Research shows that scanning the coronary arteries for calcium deposits offers a revealing window into how many blockages exist in vessels supplying the heart. But CT scans -- sequential, rapid-fire X-rays -- also deliver radiation to vital organs and, over time, boost a person's risk of cancer.

Doctors are becoming increasingly concerned about the amount of radiation people absorb in the 70 million scans done annually in the USA.

"The question is, how many cancers are you willing to take, 10 years down the road, to prevent (an unknown number) of heart attacks and deaths?" says Andrew Einstein of Columbia University, who has studied radiation risk posed by coronary calcium CT scans.

The study assessed the potential benefit of adding CT scans to a roster of other tests used to predict heart risk in 5,878 people without apparent heart disease in the Multi-Ethnic Study of Atherosclerosis.

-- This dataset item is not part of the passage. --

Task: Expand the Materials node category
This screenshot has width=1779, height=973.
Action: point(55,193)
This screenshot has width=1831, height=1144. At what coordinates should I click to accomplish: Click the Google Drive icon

Testing for coronary calcium allowed researchers to reclassify 26% of participants; 728 bumped up into a high-risk category and 814 into a lower-risk category.

"There's a very substantial improvement in risk prediction," says lead author Philip Greenland of Northwestern University. "It works best in patients whom physicians are perplexed by, those with intermediate risk." Roughly 150 million people in the USA fall into the moderate-risk category. Twenty million of them could be shifted into a higher-risk group based on the results, he says.

"Those are pretty impressive numbers," says Reza Fazal of Emory University, who has studied CT scanning in medicine. But he notes that the study does not answer the key question: whether patients who were reclassified into the higher-risk groups gained any benefit from additional tests or treatment.

Greenland says the results, published in today's Journal of the American Medical Association, justify more study to answer that question.

Einstein notes that scanning 20 million people is likely to produce an additional 4,200 cancers in men and 6,200 cancers in women over their lifetimes, depending on how often they're scanned.

Rita Redberg, a cardiologist at the University of California-San Francisco, challenges whether the test is needed at all, because it hasn't been shown to help people.

"There's no known benefit," Redberg says. "Any risk isn't worth it."